What you should do:
Rewrite the records below with each occurrence of "Image resolution" changed to "Screenshot size", leaving all other text exactly as it stands.

Data:
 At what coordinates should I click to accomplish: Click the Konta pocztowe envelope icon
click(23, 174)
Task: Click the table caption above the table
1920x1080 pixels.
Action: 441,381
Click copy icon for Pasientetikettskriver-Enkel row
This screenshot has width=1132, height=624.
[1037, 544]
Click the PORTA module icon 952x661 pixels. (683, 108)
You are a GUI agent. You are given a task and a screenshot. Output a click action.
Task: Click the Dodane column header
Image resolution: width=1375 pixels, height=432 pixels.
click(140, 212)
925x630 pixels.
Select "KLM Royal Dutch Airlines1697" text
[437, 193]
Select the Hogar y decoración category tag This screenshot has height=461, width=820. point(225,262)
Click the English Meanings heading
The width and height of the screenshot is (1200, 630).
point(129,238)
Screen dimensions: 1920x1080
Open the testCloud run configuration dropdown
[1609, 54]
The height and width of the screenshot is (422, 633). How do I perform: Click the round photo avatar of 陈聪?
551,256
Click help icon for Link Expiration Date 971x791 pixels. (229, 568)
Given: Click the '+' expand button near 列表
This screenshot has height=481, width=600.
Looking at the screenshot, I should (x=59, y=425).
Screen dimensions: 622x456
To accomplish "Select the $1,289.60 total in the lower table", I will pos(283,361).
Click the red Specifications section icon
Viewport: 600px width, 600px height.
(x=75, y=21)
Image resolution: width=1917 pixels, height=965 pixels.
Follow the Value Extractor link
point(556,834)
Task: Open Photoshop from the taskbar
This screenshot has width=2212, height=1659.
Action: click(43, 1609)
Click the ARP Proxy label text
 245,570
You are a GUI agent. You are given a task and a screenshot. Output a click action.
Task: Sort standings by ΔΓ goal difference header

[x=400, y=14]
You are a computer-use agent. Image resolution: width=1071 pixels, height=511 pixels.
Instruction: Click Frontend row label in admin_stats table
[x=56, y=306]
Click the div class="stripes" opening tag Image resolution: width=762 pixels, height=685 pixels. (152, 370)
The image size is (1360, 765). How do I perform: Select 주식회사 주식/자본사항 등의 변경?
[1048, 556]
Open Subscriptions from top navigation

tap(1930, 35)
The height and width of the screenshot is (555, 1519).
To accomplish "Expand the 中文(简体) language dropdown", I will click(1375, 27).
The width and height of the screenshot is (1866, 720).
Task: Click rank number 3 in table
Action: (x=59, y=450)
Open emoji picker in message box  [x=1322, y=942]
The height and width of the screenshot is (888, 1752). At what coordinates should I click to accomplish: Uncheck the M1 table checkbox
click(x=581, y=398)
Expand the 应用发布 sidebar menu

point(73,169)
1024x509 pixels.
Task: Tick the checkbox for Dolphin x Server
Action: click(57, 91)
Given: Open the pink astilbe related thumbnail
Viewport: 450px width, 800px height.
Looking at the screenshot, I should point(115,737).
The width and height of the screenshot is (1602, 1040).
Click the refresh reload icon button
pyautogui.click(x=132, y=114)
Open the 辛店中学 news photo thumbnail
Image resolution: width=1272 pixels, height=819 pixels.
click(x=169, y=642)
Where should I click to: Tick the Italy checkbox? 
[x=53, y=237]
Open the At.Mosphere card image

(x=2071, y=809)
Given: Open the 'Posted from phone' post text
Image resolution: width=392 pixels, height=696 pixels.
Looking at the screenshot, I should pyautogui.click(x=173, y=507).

Output for this task:
 At what coordinates should I click to accomplish: Click the Konta pocztowe envelope icon
click(23, 174)
Task: Click the table caption above the table
1920x1080 pixels.
Action: 441,381
Click copy icon for Pasientetikettskriver-Enkel row
This screenshot has width=1132, height=624.
[1037, 544]
Click the PORTA module icon 952x661 pixels. (683, 108)
You are a GUI agent. You are given a task and a screenshot. Output a click action.
Task: Click the Dodane column header
Screenshot size: width=1375 pixels, height=432 pixels.
click(140, 212)
925x630 pixels.
Select "KLM Royal Dutch Airlines1697" text
[437, 193]
Select the Hogar y decoración category tag This screenshot has height=461, width=820. point(225,262)
Click the English Meanings heading
The width and height of the screenshot is (1200, 630).
point(129,238)
Screen dimensions: 1920x1080
Open the testCloud run configuration dropdown
[1609, 54]
The height and width of the screenshot is (422, 633). How do I perform: Click the round photo avatar of 陈聪?
551,256
Click help icon for Link Expiration Date 971x791 pixels. (229, 568)
Given: Click the '+' expand button near 列表
This screenshot has height=481, width=600.
Looking at the screenshot, I should (x=59, y=425).
Screen dimensions: 622x456
To accomplish "Select the $1,289.60 total in the lower table", I will pos(283,361).
Click the red Specifications section icon
Viewport: 600px width, 600px height.
(x=75, y=21)
Screenshot size: width=1917 pixels, height=965 pixels.
Follow the Value Extractor link
point(556,834)
Task: Open Photoshop from the taskbar
This screenshot has width=2212, height=1659.
Action: click(43, 1609)
Click the ARP Proxy label text
 245,570
You are a GUI agent. You are given a task and a screenshot. Output a click action.
Task: Sort standings by ΔΓ goal difference header

[x=400, y=14]
You are a computer-use agent. Screenshot size: width=1071 pixels, height=511 pixels.
Instruction: Click Frontend row label in admin_stats table
[x=56, y=306]
Click the div class="stripes" opening tag Screenshot size: width=762 pixels, height=685 pixels. (152, 370)
The image size is (1360, 765). How do I perform: Select 주식회사 주식/자본사항 등의 변경?
[1048, 556]
Open Subscriptions from top navigation

tap(1930, 35)
The height and width of the screenshot is (555, 1519).
To accomplish "Expand the 中文(简体) language dropdown", I will click(1375, 27).
The width and height of the screenshot is (1866, 720).
Task: Click rank number 3 in table
Action: (x=59, y=450)
Open emoji picker in message box  [x=1322, y=942]
The height and width of the screenshot is (888, 1752). At what coordinates should I click to accomplish: Uncheck the M1 table checkbox
click(x=581, y=398)
Expand the 应用发布 sidebar menu

point(73,169)
1024x509 pixels.
Task: Tick the checkbox for Dolphin x Server
Action: click(57, 91)
Given: Open the pink astilbe related thumbnail
Viewport: 450px width, 800px height.
Looking at the screenshot, I should point(115,737).
The width and height of the screenshot is (1602, 1040).
Click the refresh reload icon button
pyautogui.click(x=132, y=114)
Open the 辛店中学 news photo thumbnail
Screenshot size: width=1272 pixels, height=819 pixels.
click(x=169, y=642)
Where should I click to: Tick the Italy checkbox? 
[x=53, y=237]
Open the At.Mosphere card image

(x=2071, y=809)
Given: Open the 'Posted from phone' post text
Screenshot size: width=392 pixels, height=696 pixels.
Looking at the screenshot, I should pyautogui.click(x=173, y=507).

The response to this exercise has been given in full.